I read a brilliant article posted by one of my friends about being a nurse. The article begins with a professor telling his nursing students to remove the “I’m just a nurse” sentence from their vocabulary. “Just” diminishes their value, simple fact. And yet, I am struggling with the use of “just” right now.
Yesterday was my last full day of work. I am no longer a working mom, just a mom. See, how easy that is? In full disclosure, I did have a bit of breakdown last night. Outside of a brief attempt and failure at being a stay at home mom after the birth of my daughter (PPD takes most of the credit for this) I have always been a working mom. My kids have always be after-schoolers and they have grown from 3 month old babies to kids in the care of their awesome Montessori. I, on the other hand, have gone out and made a career, brought bacon, and maintained an identity outside of mom. In the USA we are so fixated on work that the first question when we meet someone is, “what do you do?” and now my answer is, “I am a mom.” But you know the terrible thing that happens then? Something that we are all guilty of? We silently judge that response as “not enough,” that raising children to be happy, productive and influential members of society is somehow less than clocking 40 hours a week at a job that you rarely enjoy but that is somehow viewed as a more of a valiant pursuit. And yet, my breakdown last night was on just that. How to hang up half of my identity.

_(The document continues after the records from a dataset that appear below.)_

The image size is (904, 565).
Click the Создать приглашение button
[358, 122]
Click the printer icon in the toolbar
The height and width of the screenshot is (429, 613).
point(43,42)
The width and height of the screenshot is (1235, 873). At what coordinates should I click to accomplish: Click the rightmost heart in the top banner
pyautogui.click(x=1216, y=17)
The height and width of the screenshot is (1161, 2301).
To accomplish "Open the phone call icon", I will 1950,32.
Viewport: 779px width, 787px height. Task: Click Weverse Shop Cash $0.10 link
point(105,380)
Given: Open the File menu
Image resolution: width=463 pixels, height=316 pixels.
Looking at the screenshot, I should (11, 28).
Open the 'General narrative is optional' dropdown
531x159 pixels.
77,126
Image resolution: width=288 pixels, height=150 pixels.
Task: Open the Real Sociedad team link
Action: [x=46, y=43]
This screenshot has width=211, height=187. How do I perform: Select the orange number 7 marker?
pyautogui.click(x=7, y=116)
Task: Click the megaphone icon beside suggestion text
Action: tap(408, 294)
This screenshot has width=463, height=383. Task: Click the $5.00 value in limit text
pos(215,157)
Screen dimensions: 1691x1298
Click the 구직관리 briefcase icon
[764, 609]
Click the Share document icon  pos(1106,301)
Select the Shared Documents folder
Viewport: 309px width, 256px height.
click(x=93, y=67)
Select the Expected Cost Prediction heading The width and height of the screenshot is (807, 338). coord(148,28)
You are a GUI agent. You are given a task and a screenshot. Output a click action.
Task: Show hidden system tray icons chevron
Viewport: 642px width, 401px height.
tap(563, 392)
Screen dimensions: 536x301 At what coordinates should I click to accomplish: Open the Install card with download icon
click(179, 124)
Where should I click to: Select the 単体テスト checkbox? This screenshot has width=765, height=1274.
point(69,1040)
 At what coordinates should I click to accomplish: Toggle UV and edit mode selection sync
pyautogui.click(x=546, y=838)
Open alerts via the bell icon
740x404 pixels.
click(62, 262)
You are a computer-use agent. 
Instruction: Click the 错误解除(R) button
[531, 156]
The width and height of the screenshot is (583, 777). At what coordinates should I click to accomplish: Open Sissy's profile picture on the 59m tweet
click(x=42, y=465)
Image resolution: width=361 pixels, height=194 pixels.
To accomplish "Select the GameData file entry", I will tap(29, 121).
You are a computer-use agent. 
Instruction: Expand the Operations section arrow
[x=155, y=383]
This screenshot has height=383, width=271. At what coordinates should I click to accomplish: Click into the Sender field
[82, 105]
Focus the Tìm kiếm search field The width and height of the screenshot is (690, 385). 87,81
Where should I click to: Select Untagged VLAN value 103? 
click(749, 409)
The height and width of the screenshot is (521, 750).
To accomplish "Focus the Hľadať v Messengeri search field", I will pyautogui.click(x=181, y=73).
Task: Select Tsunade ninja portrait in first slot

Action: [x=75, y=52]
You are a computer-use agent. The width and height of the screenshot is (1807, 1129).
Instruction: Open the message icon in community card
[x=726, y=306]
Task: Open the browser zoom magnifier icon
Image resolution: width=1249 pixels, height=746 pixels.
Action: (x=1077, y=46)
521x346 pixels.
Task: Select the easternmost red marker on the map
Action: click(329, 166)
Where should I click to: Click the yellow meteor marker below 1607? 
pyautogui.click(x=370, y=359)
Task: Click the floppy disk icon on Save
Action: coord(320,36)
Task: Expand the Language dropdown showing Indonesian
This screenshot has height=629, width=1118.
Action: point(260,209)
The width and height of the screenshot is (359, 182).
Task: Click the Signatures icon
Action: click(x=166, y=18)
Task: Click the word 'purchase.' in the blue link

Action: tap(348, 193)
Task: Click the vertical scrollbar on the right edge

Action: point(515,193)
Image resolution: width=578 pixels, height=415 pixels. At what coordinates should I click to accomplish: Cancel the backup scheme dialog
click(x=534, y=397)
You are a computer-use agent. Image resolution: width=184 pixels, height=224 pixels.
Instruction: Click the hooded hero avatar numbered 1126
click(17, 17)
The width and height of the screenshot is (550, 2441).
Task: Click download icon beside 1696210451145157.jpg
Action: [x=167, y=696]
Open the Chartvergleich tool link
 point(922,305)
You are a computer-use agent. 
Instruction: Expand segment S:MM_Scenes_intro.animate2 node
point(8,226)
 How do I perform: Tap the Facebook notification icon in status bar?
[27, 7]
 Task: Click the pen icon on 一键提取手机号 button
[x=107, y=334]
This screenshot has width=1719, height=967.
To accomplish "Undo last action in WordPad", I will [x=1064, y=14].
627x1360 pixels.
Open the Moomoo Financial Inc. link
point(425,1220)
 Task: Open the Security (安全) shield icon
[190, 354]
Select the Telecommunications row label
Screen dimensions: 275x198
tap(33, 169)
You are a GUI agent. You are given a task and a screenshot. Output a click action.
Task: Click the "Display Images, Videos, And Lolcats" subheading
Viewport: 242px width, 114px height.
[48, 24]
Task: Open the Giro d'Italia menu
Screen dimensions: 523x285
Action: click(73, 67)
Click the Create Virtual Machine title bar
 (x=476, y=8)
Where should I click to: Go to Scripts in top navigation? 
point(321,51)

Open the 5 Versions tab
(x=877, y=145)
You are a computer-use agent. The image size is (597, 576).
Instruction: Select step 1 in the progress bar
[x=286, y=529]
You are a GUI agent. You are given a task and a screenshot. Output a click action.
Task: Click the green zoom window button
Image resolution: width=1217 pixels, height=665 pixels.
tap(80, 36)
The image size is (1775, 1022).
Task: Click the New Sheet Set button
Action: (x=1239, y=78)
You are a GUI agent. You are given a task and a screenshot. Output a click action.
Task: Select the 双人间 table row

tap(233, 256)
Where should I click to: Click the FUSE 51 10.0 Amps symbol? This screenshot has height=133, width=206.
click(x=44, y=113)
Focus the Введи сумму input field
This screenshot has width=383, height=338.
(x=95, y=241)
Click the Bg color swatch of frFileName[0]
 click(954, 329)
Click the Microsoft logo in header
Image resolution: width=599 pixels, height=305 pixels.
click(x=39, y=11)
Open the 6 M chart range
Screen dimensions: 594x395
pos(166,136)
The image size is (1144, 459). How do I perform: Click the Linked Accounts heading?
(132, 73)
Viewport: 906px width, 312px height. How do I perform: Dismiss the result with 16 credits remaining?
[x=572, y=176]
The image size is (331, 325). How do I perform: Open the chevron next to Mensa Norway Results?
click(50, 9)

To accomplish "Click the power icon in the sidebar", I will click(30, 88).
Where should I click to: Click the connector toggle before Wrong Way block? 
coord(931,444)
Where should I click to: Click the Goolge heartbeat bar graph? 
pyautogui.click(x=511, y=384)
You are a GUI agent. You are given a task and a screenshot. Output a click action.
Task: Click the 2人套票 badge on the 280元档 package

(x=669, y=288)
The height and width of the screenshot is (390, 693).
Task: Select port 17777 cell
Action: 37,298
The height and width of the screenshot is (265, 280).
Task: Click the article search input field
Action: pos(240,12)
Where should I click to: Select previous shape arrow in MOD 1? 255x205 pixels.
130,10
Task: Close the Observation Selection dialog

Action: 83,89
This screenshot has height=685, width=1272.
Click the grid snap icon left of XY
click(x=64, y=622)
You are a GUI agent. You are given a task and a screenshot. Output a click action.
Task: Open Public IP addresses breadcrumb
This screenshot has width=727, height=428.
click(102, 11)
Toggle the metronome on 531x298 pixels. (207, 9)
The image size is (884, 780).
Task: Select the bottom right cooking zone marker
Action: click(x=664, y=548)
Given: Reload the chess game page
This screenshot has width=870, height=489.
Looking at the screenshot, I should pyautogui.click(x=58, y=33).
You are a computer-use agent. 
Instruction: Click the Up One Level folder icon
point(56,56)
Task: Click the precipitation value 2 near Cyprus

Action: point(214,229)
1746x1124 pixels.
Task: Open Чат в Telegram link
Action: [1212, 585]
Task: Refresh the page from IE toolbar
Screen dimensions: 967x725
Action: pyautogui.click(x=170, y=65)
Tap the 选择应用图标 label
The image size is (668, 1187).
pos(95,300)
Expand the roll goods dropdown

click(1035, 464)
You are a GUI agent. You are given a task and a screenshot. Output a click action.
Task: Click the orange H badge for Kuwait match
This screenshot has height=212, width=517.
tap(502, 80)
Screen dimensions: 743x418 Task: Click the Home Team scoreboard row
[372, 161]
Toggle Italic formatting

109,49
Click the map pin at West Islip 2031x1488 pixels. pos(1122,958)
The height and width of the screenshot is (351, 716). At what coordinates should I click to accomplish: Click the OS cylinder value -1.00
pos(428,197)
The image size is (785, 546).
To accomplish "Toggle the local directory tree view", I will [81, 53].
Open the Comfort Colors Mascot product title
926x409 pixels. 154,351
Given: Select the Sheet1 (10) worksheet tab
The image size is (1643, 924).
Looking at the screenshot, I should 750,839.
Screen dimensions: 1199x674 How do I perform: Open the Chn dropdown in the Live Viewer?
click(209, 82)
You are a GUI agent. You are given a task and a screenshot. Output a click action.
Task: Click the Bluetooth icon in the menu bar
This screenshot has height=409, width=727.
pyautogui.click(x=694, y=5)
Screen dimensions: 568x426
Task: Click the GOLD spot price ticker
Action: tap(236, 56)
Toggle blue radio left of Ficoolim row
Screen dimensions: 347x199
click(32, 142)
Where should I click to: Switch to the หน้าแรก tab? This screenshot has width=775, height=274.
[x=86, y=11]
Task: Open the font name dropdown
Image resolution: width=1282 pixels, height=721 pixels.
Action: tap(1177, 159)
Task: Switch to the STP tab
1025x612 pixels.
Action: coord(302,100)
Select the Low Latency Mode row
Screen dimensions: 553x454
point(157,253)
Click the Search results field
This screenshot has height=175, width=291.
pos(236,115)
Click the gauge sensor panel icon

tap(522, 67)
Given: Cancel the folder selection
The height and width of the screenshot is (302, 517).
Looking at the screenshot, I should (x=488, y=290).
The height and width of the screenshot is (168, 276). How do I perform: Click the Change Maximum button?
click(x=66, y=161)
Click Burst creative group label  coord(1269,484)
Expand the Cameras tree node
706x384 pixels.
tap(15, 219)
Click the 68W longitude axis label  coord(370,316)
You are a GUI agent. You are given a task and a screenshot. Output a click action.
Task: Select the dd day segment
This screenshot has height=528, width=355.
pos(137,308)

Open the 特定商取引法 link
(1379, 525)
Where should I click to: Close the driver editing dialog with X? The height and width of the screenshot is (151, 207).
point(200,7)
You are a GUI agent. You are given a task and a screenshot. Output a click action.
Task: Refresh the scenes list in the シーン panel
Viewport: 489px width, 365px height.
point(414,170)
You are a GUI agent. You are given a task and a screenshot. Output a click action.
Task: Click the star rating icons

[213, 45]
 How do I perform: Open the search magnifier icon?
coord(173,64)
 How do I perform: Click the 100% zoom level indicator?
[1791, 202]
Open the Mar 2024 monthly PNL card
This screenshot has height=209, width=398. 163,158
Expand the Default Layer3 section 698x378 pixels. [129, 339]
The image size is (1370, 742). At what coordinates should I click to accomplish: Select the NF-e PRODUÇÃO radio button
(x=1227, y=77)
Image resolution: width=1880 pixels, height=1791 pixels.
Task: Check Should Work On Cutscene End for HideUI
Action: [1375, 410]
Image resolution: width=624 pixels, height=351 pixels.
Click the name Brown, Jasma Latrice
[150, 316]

Work provides another side of life. You exist in a world in which you are judged on your professional merits and not on the cuteness/quality of snacks you provide on a playdate. My new daily schedule consists of the gym, packing and after school activities with the kids. I am giving them everything I had always dreamed of, and yet, that means hanging up the other half of me for a bit to do so. I agreed to this clearly but in practice I find it more difficult to embrace the sentence, “I am a mom,” rather than, “I am just a mom.” I don’t want to do a disservice to the importance of the role in the least but I find myself, during this transition, thinking more of what I am leaving behind than what I am gaining. I know in time I will love this new role, in having a chance to take a time-out from the rat race. I know it will be a life changing time for the kids as well.
I just hope that when I take the other half of me off the hanger the moths have not done too much damage.